Rewrite the entries below, changing every "computer-use agent" to "desktop assistant" and leaving everything else unchanged.

Stored records —
------------------------------------------------------------------------

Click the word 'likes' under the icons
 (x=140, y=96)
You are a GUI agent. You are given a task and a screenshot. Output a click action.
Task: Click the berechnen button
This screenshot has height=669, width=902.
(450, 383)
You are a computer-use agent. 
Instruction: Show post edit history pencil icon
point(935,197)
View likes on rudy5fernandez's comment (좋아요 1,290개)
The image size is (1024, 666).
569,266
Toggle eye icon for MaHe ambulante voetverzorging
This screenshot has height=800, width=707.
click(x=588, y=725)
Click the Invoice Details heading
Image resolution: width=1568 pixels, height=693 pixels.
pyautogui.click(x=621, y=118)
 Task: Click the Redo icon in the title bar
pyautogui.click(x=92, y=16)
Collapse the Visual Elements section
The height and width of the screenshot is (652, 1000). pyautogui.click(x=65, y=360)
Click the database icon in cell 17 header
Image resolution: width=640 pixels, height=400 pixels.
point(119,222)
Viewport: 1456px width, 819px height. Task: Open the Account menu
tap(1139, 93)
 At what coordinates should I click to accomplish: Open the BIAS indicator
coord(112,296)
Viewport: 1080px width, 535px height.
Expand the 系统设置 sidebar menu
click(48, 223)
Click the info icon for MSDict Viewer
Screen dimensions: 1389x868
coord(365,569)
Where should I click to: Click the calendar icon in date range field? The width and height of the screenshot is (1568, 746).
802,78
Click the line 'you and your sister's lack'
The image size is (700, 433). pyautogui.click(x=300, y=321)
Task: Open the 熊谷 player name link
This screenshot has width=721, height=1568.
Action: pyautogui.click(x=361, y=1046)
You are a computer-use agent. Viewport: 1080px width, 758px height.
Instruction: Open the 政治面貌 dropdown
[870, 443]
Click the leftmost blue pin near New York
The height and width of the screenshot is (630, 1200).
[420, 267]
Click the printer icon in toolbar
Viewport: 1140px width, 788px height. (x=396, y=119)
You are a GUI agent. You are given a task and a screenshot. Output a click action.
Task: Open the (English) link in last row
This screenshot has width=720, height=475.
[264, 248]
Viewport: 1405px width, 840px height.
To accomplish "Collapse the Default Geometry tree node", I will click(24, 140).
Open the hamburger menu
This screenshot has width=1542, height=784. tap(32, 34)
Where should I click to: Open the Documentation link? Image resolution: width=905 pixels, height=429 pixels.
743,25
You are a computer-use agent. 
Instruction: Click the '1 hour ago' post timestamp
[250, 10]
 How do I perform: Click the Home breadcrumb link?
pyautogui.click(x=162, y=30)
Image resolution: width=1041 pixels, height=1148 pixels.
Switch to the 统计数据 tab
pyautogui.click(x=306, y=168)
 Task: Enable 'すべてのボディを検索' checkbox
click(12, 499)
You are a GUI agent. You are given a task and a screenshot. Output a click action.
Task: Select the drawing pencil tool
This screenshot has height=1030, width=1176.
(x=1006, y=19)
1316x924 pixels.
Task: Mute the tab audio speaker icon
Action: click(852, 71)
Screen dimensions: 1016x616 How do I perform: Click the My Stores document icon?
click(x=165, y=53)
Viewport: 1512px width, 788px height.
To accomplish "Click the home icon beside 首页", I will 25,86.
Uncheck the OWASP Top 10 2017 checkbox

------------------------------------------------------------------------

Task solution —
Click the word 'likes' under the icons
 (x=140, y=96)
You are a GUI agent. You are given a task and a screenshot. Output a click action.
Task: Click the berechnen button
This screenshot has height=669, width=902.
(450, 383)
You are a desktop assistant. 
Instruction: Show post edit history pencil icon
point(935,197)
View likes on rudy5fernandez's comment (좋아요 1,290개)
The image size is (1024, 666).
569,266
Toggle eye icon for MaHe ambulante voetverzorging
This screenshot has height=800, width=707.
click(x=588, y=725)
Click the Invoice Details heading
Image resolution: width=1568 pixels, height=693 pixels.
pyautogui.click(x=621, y=118)
 Task: Click the Redo icon in the title bar
pyautogui.click(x=92, y=16)
Collapse the Visual Elements section
The height and width of the screenshot is (652, 1000). pyautogui.click(x=65, y=360)
Click the database icon in cell 17 header
Image resolution: width=640 pixels, height=400 pixels.
point(119,222)
Viewport: 1456px width, 819px height. Task: Open the Account menu
tap(1139, 93)
 At what coordinates should I click to accomplish: Open the BIAS indicator
coord(112,296)
Viewport: 1080px width, 535px height.
Expand the 系统设置 sidebar menu
click(48, 223)
Click the info icon for MSDict Viewer
Screen dimensions: 1389x868
coord(365,569)
Where should I click to: Click the calendar icon in date range field? The width and height of the screenshot is (1568, 746).
802,78
Click the line 'you and your sister's lack'
The image size is (700, 433). pyautogui.click(x=300, y=321)
Task: Open the 熊谷 player name link
This screenshot has width=721, height=1568.
Action: pyautogui.click(x=361, y=1046)
You are a desktop assistant. Viewport: 1080px width, 758px height.
Instruction: Open the 政治面貌 dropdown
[870, 443]
Click the leftmost blue pin near New York
The height and width of the screenshot is (630, 1200).
[420, 267]
Click the printer icon in toolbar
Viewport: 1140px width, 788px height. (x=396, y=119)
You are a GUI agent. You are given a task and a screenshot. Output a click action.
Task: Open the (English) link in last row
This screenshot has width=720, height=475.
[264, 248]
Viewport: 1405px width, 840px height.
To accomplish "Collapse the Default Geometry tree node", I will click(24, 140).
Open the hamburger menu
This screenshot has width=1542, height=784. tap(32, 34)
Where should I click to: Open the Documentation link? Image resolution: width=905 pixels, height=429 pixels.
743,25
You are a desktop assistant. 
Instruction: Click the '1 hour ago' post timestamp
[250, 10]
 How do I perform: Click the Home breadcrumb link?
pyautogui.click(x=162, y=30)
Image resolution: width=1041 pixels, height=1148 pixels.
Switch to the 统计数据 tab
pyautogui.click(x=306, y=168)
 Task: Enable 'すべてのボディを検索' checkbox
click(12, 499)
You are a GUI agent. You are given a task and a screenshot. Output a click action.
Task: Select the drawing pencil tool
This screenshot has height=1030, width=1176.
(x=1006, y=19)
1316x924 pixels.
Task: Mute the tab audio speaker icon
Action: click(852, 71)
Screen dimensions: 1016x616 How do I perform: Click the My Stores document icon?
click(x=165, y=53)
Viewport: 1512px width, 788px height.
To accomplish "Click the home icon beside 首页", I will 25,86.
Uncheck the OWASP Top 10 2017 checkbox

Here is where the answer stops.